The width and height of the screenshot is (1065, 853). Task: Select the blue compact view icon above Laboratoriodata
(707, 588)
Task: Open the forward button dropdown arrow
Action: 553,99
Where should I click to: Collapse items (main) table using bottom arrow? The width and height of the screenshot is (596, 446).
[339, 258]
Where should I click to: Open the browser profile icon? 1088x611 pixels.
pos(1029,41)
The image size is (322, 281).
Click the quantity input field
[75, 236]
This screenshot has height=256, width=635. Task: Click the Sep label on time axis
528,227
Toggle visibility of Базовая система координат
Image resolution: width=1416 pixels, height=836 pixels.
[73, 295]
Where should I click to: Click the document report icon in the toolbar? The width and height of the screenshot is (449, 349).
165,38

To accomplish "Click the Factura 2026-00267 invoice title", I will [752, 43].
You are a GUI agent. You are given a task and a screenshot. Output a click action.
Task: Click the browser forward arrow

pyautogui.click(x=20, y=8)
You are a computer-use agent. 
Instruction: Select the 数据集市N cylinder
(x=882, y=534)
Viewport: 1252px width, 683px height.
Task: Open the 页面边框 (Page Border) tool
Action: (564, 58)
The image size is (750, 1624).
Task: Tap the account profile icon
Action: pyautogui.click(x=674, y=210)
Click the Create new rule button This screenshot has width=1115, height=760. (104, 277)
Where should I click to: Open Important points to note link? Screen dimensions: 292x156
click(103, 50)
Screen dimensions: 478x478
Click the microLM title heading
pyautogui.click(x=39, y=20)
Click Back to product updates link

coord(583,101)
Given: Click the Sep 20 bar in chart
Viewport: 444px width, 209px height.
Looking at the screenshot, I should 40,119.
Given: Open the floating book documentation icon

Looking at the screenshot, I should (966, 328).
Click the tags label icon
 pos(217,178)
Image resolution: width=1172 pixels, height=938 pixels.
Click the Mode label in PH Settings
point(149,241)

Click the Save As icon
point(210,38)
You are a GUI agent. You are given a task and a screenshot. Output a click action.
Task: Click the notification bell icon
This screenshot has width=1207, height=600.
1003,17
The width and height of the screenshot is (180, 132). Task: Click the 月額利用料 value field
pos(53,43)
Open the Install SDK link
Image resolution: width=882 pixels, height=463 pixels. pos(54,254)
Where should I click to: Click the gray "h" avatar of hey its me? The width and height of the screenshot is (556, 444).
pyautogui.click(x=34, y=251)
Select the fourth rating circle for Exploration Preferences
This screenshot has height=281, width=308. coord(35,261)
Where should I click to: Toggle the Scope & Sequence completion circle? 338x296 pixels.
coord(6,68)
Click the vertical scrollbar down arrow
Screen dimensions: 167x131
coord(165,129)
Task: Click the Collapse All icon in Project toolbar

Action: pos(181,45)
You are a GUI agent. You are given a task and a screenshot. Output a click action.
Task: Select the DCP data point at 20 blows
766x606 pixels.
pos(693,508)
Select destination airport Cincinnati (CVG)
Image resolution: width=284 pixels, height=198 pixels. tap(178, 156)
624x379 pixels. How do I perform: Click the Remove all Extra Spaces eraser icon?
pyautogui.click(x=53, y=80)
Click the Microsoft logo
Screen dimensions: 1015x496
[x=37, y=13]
◆ ◆ ◆ ◆ ◆
§ **What the task asks**: Write the entries out once more, exactly as they appear.

§ **Expected answer**:
The width and height of the screenshot is (1065, 853). Task: Select the blue compact view icon above Laboratoriodata
(707, 588)
Task: Open the forward button dropdown arrow
Action: 553,99
Where should I click to: Collapse items (main) table using bottom arrow? The width and height of the screenshot is (596, 446).
[339, 258]
Where should I click to: Open the browser profile icon? 1088x611 pixels.
pos(1029,41)
The image size is (322, 281).
Click the quantity input field
[75, 236]
This screenshot has height=256, width=635. Task: Click the Sep label on time axis
528,227
Toggle visibility of Базовая система координат
Image resolution: width=1416 pixels, height=836 pixels.
[73, 295]
Where should I click to: Click the document report icon in the toolbar? The width and height of the screenshot is (449, 349).
165,38

To accomplish "Click the Factura 2026-00267 invoice title", I will [752, 43].
You are a GUI agent. You are given a task and a screenshot. Output a click action.
Task: Click the browser forward arrow

pyautogui.click(x=20, y=8)
You are a computer-use agent. 
Instruction: Select the 数据集市N cylinder
(x=882, y=534)
Viewport: 1252px width, 683px height.
Task: Open the 页面边框 (Page Border) tool
Action: (564, 58)
The image size is (750, 1624).
Task: Tap the account profile icon
Action: pyautogui.click(x=674, y=210)
Click the Create new rule button This screenshot has width=1115, height=760. (104, 277)
Where should I click to: Open Important points to note link? Screen dimensions: 292x156
click(103, 50)
Screen dimensions: 478x478
Click the microLM title heading
pyautogui.click(x=39, y=20)
Click Back to product updates link

coord(583,101)
Given: Click the Sep 20 bar in chart
Viewport: 444px width, 209px height.
Looking at the screenshot, I should 40,119.
Given: Open the floating book documentation icon

Looking at the screenshot, I should (966, 328).
Click the tags label icon
 pos(217,178)
Image resolution: width=1172 pixels, height=938 pixels.
Click the Mode label in PH Settings
point(149,241)

Click the Save As icon
point(210,38)
You are a GUI agent. You are given a task and a screenshot. Output a click action.
Task: Click the notification bell icon
This screenshot has width=1207, height=600.
1003,17
The width and height of the screenshot is (180, 132). Task: Click the 月額利用料 value field
pos(53,43)
Open the Install SDK link
Image resolution: width=882 pixels, height=463 pixels. pos(54,254)
Where should I click to: Click the gray "h" avatar of hey its me? The width and height of the screenshot is (556, 444).
pyautogui.click(x=34, y=251)
Select the fourth rating circle for Exploration Preferences
This screenshot has height=281, width=308. coord(35,261)
Where should I click to: Toggle the Scope & Sequence completion circle? 338x296 pixels.
coord(6,68)
Click the vertical scrollbar down arrow
Screen dimensions: 167x131
coord(165,129)
Task: Click the Collapse All icon in Project toolbar

Action: pos(181,45)
You are a GUI agent. You are given a task and a screenshot. Output a click action.
Task: Select the DCP data point at 20 blows
766x606 pixels.
pos(693,508)
Select destination airport Cincinnati (CVG)
Image resolution: width=284 pixels, height=198 pixels. tap(178, 156)
624x379 pixels. How do I perform: Click the Remove all Extra Spaces eraser icon?
pyautogui.click(x=53, y=80)
Click the Microsoft logo
Screen dimensions: 1015x496
[x=37, y=13]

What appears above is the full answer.